O Maior Estudo Comportamental de Seu Tipo

O ensaio incluiu 1.658 adolescentes e adultos de seis grandes centros clínicos nos EUA (Centro Médico UT Southwestern, Universidade de Washington em St. Louis, Universidade da Pensilvânia/Hospital Infantil da Filadélfia, Universidade de Washington, Clínica Mayo e Clínica Cleveland). Os pesquisadores acompanharam os participantes durante dois anos para monitorar os resultados.

Este estudo se destaca porque mediu diretamente se os cálculos renais retornaram, em vez de se concentrar apenas na ingestão de líquidos ou nos níveis urinários. Os pesquisadores utilizaram questionários regulares e exames de imagem para determinar se novos cálculos se formaram ou se os existentes cresceram.

Por Que Manter-se Hidratado é Tão Difícil

Os resultados destacam o quão difícil pode ser para as pessoas beberem grandes quantidades de líquido todos os dias, mesmo quando apoiadas por tecnologia e coaching. As descobertas sugerem que uma única meta de hidratação pode não funcionar para todos, uma vez que as necessidades de líquido variam com base em fatores como idade, tamanho do corpo, estilo de vida e saúde geral.

“Entre adolescentes e adultos, o estudo avança o campo em direção a uma prevenção mais precisa”, disse Gregory E. Tasian, M.D., coautor sênior e urologista pediátrico atendente na Divisão de Urologia e investigador principal do ensaio no Hospital Infantil da Filadélfia.

“Em vez de pedirmos a cada paciente que alcance a mesma meta de fluidos, devemos determinar quem se beneficia de quais metas, entender por que a adesão falha e construir intervenções — comportamentais e médicas — que reduzam de forma confiável a recorrência de cálculos”, acrescentou Tasian.
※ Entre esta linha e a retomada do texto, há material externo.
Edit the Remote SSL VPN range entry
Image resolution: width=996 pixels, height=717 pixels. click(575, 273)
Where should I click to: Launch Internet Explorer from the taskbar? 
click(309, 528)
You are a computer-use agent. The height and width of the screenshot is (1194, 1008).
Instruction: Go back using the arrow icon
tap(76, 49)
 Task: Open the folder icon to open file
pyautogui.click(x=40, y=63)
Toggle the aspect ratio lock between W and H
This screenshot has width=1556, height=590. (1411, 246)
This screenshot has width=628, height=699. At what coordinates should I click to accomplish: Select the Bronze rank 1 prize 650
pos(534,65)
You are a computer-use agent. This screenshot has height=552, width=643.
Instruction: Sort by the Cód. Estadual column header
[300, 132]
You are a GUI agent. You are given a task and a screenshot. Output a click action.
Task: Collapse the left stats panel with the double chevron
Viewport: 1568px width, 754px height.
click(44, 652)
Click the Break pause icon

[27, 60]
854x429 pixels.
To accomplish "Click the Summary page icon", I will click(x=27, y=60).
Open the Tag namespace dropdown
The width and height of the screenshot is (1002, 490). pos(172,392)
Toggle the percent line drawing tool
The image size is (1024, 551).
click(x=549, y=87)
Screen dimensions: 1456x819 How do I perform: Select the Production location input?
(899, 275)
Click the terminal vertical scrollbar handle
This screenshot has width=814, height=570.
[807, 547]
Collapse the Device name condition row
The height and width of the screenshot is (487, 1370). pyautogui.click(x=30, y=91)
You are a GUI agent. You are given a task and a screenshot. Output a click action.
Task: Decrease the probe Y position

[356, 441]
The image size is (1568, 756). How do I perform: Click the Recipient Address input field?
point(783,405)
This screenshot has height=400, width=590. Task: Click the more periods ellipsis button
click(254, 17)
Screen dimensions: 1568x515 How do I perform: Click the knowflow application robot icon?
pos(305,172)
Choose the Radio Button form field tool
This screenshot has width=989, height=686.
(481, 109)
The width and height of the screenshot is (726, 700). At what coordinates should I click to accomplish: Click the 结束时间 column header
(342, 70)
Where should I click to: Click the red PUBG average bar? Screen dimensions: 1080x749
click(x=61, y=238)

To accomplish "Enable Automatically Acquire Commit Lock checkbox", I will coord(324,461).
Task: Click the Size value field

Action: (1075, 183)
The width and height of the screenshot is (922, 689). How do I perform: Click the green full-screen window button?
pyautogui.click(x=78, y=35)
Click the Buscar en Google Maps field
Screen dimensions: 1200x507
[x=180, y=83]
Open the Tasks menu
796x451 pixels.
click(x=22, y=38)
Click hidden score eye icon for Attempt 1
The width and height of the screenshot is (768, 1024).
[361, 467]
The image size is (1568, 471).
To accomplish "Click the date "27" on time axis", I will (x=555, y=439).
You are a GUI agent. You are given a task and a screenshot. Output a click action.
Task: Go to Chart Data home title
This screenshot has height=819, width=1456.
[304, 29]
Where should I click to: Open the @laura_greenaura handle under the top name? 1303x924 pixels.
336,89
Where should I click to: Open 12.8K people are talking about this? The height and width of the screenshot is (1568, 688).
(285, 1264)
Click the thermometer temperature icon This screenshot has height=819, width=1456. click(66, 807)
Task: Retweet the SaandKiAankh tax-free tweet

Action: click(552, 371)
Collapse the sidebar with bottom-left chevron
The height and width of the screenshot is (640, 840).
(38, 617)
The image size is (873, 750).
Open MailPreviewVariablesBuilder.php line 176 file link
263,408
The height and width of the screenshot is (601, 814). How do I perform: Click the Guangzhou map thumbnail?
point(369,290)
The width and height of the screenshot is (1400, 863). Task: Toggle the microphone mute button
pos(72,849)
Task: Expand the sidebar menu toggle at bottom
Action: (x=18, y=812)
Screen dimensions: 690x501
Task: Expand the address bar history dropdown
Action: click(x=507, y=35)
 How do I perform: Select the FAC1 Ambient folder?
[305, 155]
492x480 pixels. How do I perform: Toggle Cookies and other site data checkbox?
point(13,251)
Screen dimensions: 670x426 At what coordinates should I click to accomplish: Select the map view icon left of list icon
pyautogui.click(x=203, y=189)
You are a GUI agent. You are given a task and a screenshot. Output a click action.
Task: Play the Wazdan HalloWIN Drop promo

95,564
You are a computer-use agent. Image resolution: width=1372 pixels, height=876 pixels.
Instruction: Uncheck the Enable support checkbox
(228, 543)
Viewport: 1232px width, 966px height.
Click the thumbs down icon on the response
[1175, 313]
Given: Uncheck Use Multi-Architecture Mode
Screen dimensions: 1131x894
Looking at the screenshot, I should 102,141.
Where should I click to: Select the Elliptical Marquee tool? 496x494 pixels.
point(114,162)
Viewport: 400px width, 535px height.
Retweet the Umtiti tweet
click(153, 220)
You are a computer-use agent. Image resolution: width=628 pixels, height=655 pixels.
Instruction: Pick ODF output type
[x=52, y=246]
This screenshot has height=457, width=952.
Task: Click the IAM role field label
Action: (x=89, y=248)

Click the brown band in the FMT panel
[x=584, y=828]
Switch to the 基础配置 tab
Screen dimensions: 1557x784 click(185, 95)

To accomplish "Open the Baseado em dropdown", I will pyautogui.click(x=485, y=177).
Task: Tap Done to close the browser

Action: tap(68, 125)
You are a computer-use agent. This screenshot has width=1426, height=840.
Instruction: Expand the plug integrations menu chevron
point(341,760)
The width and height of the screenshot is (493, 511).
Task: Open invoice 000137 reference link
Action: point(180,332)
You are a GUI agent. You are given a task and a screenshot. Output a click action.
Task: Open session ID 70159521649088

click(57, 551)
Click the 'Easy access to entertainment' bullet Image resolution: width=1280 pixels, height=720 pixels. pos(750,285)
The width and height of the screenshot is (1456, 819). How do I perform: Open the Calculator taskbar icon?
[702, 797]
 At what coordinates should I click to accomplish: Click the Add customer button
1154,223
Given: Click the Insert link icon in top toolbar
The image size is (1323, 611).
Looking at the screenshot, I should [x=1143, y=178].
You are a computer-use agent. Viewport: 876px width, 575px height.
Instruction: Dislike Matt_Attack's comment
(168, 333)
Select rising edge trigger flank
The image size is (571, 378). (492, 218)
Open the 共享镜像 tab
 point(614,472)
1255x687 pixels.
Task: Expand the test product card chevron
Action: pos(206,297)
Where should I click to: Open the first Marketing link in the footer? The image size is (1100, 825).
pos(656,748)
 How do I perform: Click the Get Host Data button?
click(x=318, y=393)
Rumo a uma Prevenção de Cálculos Renais Mais Personalizada

Os pesquisadores afirmam que os achados indicam a necessidade de novas abordagens para a prevenção. Isso pode incluir metas de hidratação mais individualizadas, estratégias para superar barreiras relacionadas ao trabalho e às rotinas diárias, e tratamentos potenciais que ajudem a manter os minerais dissolvidos na urina.

“A doença de cálculos renais é uma condição crônica, pontuada por episódios imprevisíveis e, às vezes, excruciantes que podem interromper o trabalho, o sono, a produtividade e a vida em geral”, disse Alana Desai, M.D., primeira autora do estudo e investigadora principal do site de pesquisa da Universidade de Washington em St. Louis.

“A maioria das pessoas apreciaria um meio simples de reduzir suas chances de experimentar outro evento”, afirmou Desai.

Além de Scales, Tasian e Desai, os autores do estudo incluem Naim M. Maalouf, Jonathan D. Harper, Sri Sivalingam, John C. Lieske, H. Henry Lai, Peter P. Reese, Hunter Wessells, Hongqiu Yang, Hussein R. Al-Khalidi e Ziya Kirkali.

O estudo, juntamente com outras pesquisas da Rede de Pesquisa em Doença de Pedra Urinária, foi financiado pelo Instituto Nacional de Diabetes e Doenças Digestivas e Renais.